The longitude for the cache is: 075 10.ABC. To learn the unknown numbers, find the memorial to Constance M. Boylan in the garden area. The memorial has 8 digits listed on it. From left to right... A = the last digit, B = the sum of the 1st, 3rd, & 5th digits, C = sum of the 1st, 3rd, and 8th digits
From the Rodin Museum website:
Auguste Rodin (French, 1840–1917) brought monumental public sculpture into the modern era. Though he was well acquainted with the academic traditions and idealized subjects of classical and Renaissance sculpture, Rodin’s aim in his work was to be absolutely faithful to nature. His uncanny ability to convey movement and to show the inner feelings of the men and women he portrayed, the bravura of his light-catching modeling, and his extraordinary use of similar figures in different mediums, have established him as one of the greatest sculptors of all time.

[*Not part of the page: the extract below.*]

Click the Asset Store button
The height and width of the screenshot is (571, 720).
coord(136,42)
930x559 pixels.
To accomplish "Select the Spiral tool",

The Rodin Museum was the gift of movie theater magnate Jules Mastbaum (American, 1872–1926) to the city of Philadelphia. Mastbaum began collecting works by Rodin in 1923 with the intent of founding a museum to enrich the lives of his fellow citizens. Just three years later, he had assembled the largest collection of Rodin’s works outside Paris, including bronze castings, plaster studies, drawings, prints, letters, and books. In 1926, Mastbaum commissioned French architects Paul Cret and Jacques Gréber to design the Museum building and gardens. Unfortunately, the collector did not live to see his dream realized, but his widow honored his commitment to the city, and the Museum was inaugurated on November 29, 1929.